→ **PROBLEM DESCRIPTION**: The reply should contain each record below, returned exactly as given.
┌─ DATA UNDER STUDY
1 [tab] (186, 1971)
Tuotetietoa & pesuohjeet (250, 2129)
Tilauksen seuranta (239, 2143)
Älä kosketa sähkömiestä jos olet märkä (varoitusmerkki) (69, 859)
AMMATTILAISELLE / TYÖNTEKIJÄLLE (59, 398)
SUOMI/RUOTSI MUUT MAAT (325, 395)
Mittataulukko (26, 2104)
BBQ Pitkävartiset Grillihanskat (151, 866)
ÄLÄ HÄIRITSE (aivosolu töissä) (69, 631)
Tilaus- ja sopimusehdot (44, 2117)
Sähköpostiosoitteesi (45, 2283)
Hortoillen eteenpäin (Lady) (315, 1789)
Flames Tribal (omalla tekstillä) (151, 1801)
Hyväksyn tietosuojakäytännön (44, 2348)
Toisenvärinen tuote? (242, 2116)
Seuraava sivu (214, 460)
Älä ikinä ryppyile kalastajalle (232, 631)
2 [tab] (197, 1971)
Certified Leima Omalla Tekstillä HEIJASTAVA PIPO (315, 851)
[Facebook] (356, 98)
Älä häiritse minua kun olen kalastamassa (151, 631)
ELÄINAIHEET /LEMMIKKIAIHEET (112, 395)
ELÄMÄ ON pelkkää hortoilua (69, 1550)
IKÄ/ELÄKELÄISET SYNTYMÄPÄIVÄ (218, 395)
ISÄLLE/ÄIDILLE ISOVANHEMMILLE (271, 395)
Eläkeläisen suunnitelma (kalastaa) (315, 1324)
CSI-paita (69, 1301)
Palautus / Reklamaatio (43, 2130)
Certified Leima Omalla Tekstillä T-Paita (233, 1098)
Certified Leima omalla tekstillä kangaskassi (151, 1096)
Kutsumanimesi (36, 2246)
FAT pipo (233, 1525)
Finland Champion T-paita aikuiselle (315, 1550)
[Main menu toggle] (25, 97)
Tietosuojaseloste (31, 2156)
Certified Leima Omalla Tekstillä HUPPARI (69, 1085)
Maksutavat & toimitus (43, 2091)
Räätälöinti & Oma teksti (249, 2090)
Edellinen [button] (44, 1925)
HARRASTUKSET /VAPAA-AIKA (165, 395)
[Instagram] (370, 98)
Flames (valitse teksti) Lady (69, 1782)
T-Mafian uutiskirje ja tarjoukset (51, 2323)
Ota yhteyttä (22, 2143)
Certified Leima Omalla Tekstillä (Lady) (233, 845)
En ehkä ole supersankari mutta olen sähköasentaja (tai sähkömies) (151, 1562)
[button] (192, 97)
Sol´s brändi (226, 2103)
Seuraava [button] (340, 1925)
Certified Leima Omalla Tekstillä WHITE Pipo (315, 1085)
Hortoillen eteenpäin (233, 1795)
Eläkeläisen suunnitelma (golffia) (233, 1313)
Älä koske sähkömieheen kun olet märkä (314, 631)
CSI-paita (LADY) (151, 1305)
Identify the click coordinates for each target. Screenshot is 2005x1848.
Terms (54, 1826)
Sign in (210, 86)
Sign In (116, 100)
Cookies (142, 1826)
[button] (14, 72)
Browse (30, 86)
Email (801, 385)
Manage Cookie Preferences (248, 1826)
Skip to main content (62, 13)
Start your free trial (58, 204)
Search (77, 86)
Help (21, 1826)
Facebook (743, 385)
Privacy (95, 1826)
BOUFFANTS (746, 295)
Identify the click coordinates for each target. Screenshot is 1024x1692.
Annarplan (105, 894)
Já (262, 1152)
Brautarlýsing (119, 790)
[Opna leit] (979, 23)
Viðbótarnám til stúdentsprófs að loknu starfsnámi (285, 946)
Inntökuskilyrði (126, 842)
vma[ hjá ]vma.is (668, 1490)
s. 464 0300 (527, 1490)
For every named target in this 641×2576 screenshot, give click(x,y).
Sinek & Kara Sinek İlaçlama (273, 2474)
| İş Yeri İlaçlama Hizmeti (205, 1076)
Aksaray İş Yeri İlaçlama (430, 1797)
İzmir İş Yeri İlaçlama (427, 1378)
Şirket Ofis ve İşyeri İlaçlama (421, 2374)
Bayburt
└─
→ **WRITTEN SOLUTION**:
1 [tab] (186, 1971)
Tuotetietoa & pesuohjeet (250, 2129)
Tilauksen seuranta (239, 2143)
Älä kosketa sähkömiestä jos olet märkä (varoitusmerkki) (69, 859)
AMMATTILAISELLE / TYÖNTEKIJÄLLE (59, 398)
SUOMI/RUOTSI MUUT MAAT (325, 395)
Mittataulukko (26, 2104)
BBQ Pitkävartiset Grillihanskat (151, 866)
ÄLÄ HÄIRITSE (aivosolu töissä) (69, 631)
Tilaus- ja sopimusehdot (44, 2117)
Sähköpostiosoitteesi (45, 2283)
Hortoillen eteenpäin (Lady) (315, 1789)
Flames Tribal (omalla tekstillä) (151, 1801)
Hyväksyn tietosuojakäytännön (44, 2348)
Toisenvärinen tuote? (242, 2116)
Seuraava sivu (214, 460)
Älä ikinä ryppyile kalastajalle (232, 631)
2 [tab] (197, 1971)
Certified Leima Omalla Tekstillä HEIJASTAVA PIPO (315, 851)
[Facebook] (356, 98)
Älä häiritse minua kun olen kalastamassa (151, 631)
ELÄINAIHEET /LEMMIKKIAIHEET (112, 395)
ELÄMÄ ON pelkkää hortoilua (69, 1550)
IKÄ/ELÄKELÄISET SYNTYMÄPÄIVÄ (218, 395)
ISÄLLE/ÄIDILLE ISOVANHEMMILLE (271, 395)
Eläkeläisen suunnitelma (kalastaa) (315, 1324)
CSI-paita (69, 1301)
Palautus / Reklamaatio (43, 2130)
Certified Leima Omalla Tekstillä T-Paita (233, 1098)
Certified Leima omalla tekstillä kangaskassi (151, 1096)
Kutsumanimesi (36, 2246)
FAT pipo (233, 1525)
Finland Champion T-paita aikuiselle (315, 1550)
[Main menu toggle] (25, 97)
Tietosuojaseloste (31, 2156)
Certified Leima Omalla Tekstillä HUPPARI (69, 1085)
Maksutavat & toimitus (43, 2091)
Räätälöinti & Oma teksti (249, 2090)
Edellinen [button] (44, 1925)
HARRASTUKSET /VAPAA-AIKA (165, 395)
[Instagram] (370, 98)
Flames (valitse teksti) Lady (69, 1782)
T-Mafian uutiskirje ja tarjoukset (51, 2323)
Ota yhteyttä (22, 2143)
Certified Leima Omalla Tekstillä (Lady) (233, 845)
En ehkä ole supersankari mutta olen sähköasentaja (tai sähkömies) (151, 1562)
[button] (192, 97)
Sol´s brändi (226, 2103)
Seuraava [button] (340, 1925)
Certified Leima Omalla Tekstillä WHITE Pipo (315, 1085)
Hortoillen eteenpäin (233, 1795)
Eläkeläisen suunnitelma (golffia) (233, 1313)
Älä koske sähkömieheen kun olet märkä (314, 631)
CSI-paita (LADY) (151, 1305)
Identify the click coordinates for each target. Screenshot is 2005x1848.
Terms (54, 1826)
Sign in (210, 86)
Sign In (116, 100)
Cookies (142, 1826)
[button] (14, 72)
Browse (30, 86)
Email (801, 385)
Manage Cookie Preferences (248, 1826)
Skip to main content (62, 13)
Start your free trial (58, 204)
Search (77, 86)
Help (21, 1826)
Facebook (743, 385)
Privacy (95, 1826)
BOUFFANTS (746, 295)
Identify the click coordinates for each target. Screenshot is 1024x1692.
Annarplan (105, 894)
Já (262, 1152)
Brautarlýsing (119, 790)
[Opna leit] (979, 23)
Viðbótarnám til stúdentsprófs að loknu starfsnámi (285, 946)
Inntökuskilyrði (126, 842)
vma[ hjá ]vma.is (668, 1490)
s. 464 0300 (527, 1490)
For every named target in this 641×2576 screenshot, give click(x,y).
Sinek & Kara Sinek İlaçlama (273, 2474)
| İş Yeri İlaçlama Hizmeti (205, 1076)
Aksaray İş Yeri İlaçlama (430, 1797)
İzmir İş Yeri İlaçlama (427, 1378)
Şirket Ofis ve İşyeri İlaçlama (421, 2374)
Bayburt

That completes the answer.